#### TASK DIRECTIONS:
Copy the stretch of the records from the line containing "You are a GUI" through the end of the records word for word. Leave the pictures out of your copy.
--- START OF STORED ROWS ---
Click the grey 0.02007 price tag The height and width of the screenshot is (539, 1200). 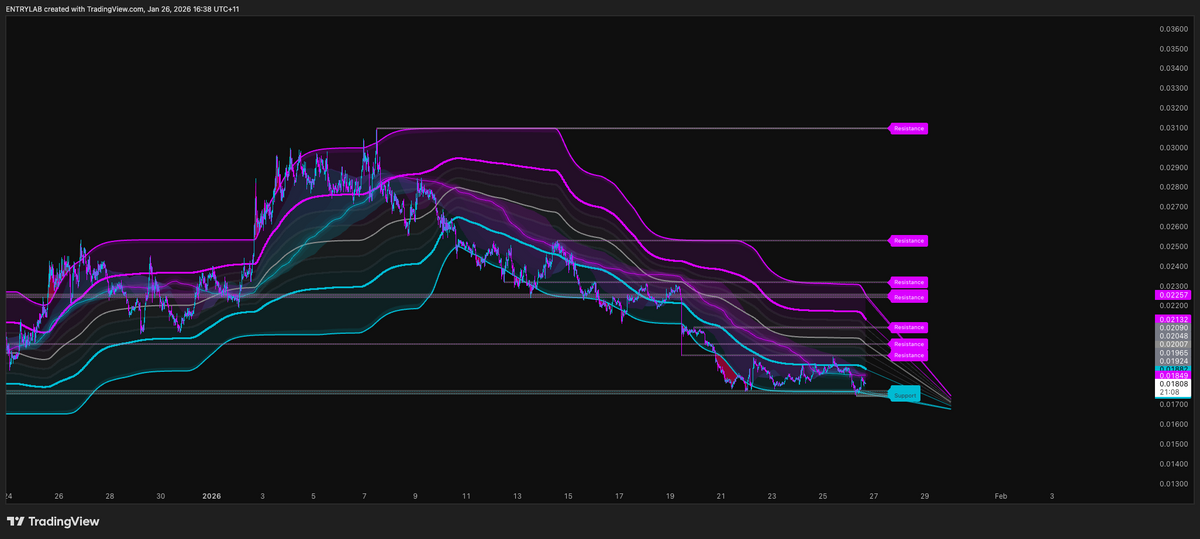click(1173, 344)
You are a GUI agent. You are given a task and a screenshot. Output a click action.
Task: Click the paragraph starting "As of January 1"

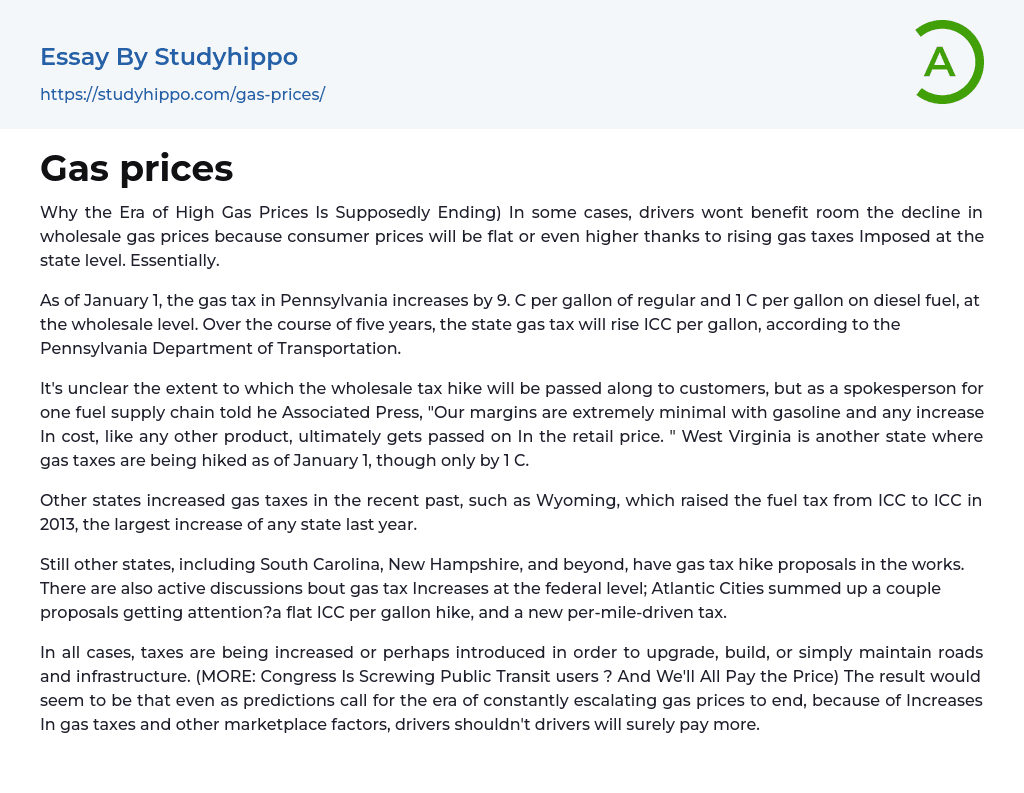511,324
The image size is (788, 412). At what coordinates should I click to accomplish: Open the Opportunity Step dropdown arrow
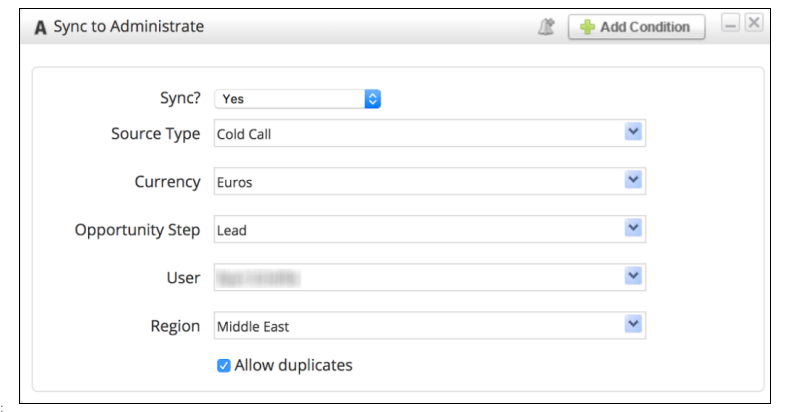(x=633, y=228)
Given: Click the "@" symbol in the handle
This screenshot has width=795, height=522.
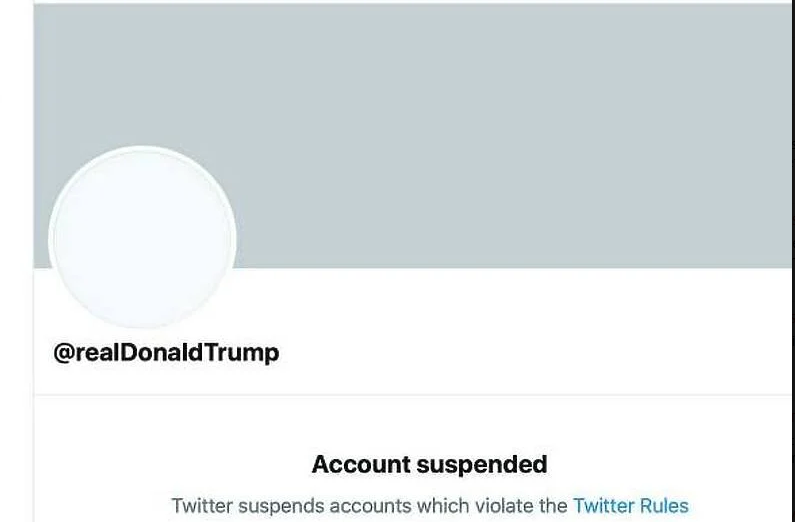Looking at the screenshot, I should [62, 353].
--- END OF STORED ROWS ---
#### REPLY TO THE EXERCISE:
You are a GUI agent. You are given a task and a screenshot. Output a click action.
Task: Click the paragraph starting "As of January 1"

511,324
The image size is (788, 412). At what coordinates should I click to accomplish: Open the Opportunity Step dropdown arrow
(x=633, y=228)
Given: Click the "@" symbol in the handle
This screenshot has width=795, height=522.
Looking at the screenshot, I should [62, 353].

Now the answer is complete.